Fig 4. Multiple-GLV loading in CHO K1 cells carrying the MI-MAC and transfer of the MI-MAC with multiple GLV to HT1080 cells.

(A) Junction PCR analyses of CHO K1 cells carrying each MI-MAC. The number of the primer pair corresponds to the bidirectional arrow of Fig 3. An arrowhead shows the expected band of primer 3. (B) Two-color FISH analyses of CHO K1 cells carrying each MI-MAC using the digoxigenin-labeled mouse Cot-1 probe (red) and biotin-labeled transgene probe (green).
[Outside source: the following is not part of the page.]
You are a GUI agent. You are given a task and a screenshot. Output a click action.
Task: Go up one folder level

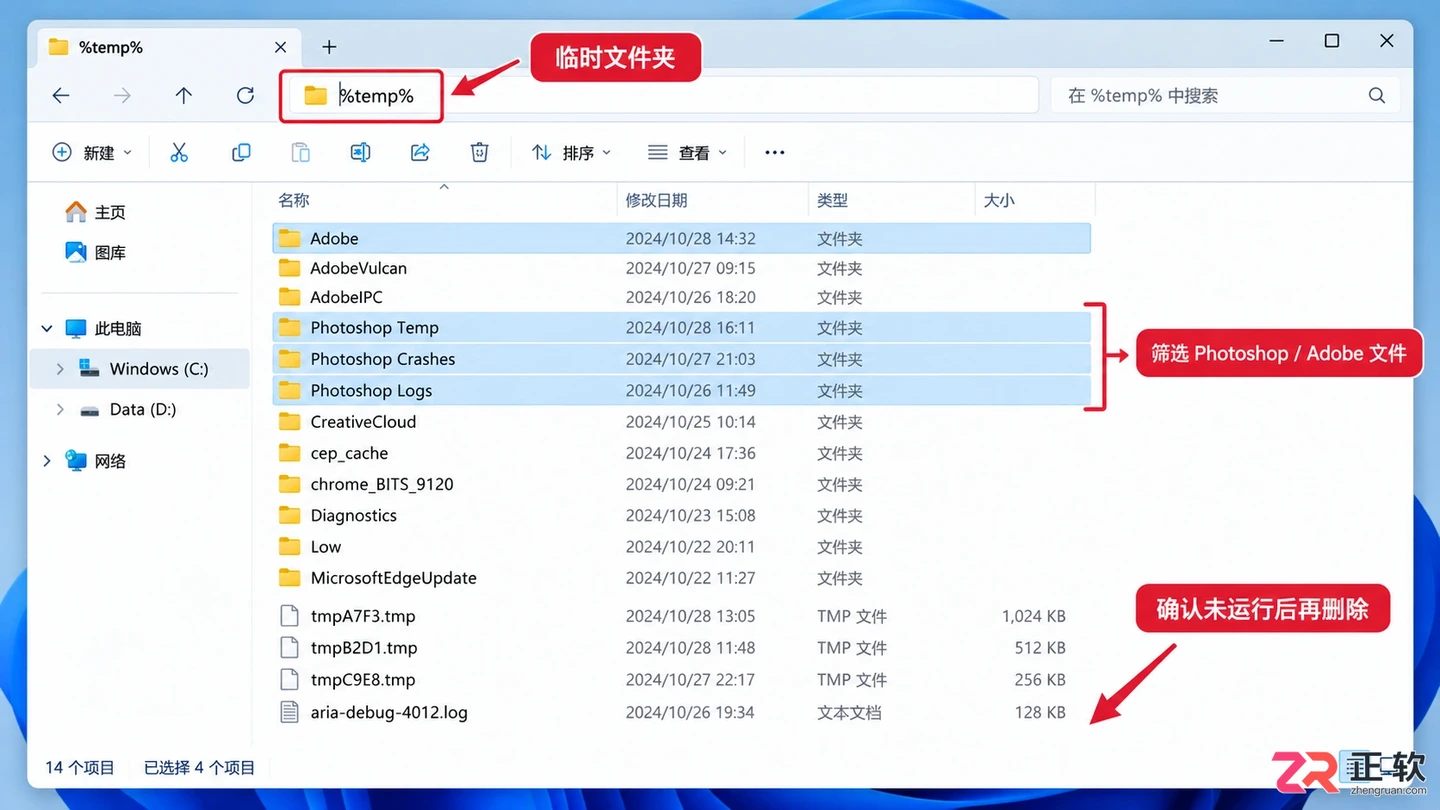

When CHO K1 cells are transfected with gRNA/Cas9 co-expression vector, a transgene transfected just prior to this is used as a biotin-labeled probe. Arrows show MI-MACs. The inset shows enlarged images of each MI-MAC. (C) Fluorescence image analyses in CHO K1 cells carrying each MI-MAC. Bright EGFP, mCherry and BFP micrographs are shown. (D) Luminescence assay in CHO K1 cells carrying each MI-MAC. Luminescence activities were normalized by dividing luminous intensity by ATP activity. The blue and orange bars represent Eluc and Cluc luminescence, respectively. On the panel between the two bar charts, the + and − represent the presence and absence of transgene on the MI-MAC, respectively. (E) Junction PCR analyses of HT1080 cells carrying each MI-MAC. Same primer pairs are used as in Fig. 4A. The arrowhead shows the expected band of primer 3. (F) Two-color FISH analysis of HT1080 cells carrying the MI-MAC(5) using the digoxigenin-labeled mouse Cot-1 probe (red) and biotin-labeled FRThyg CAG-Cluc probe (green). An arrow shows the MI-MAC(5). The inset shows enlarged image of the MI-MAC(5). (G) Fluorescence image analyses in HT1080 cells carrying the MI-MAC(5). Bright, EGFP, mCherry, and BFP micrographs are shown. (H) Luminescence assay in HT1080 cells carrying the MI-MAC(5). Eluc and Cluc activities were normalized by dividing luminous intensity by ATP activity. The blue and orange bars represent Eluc and Cluc luminescence, respectively.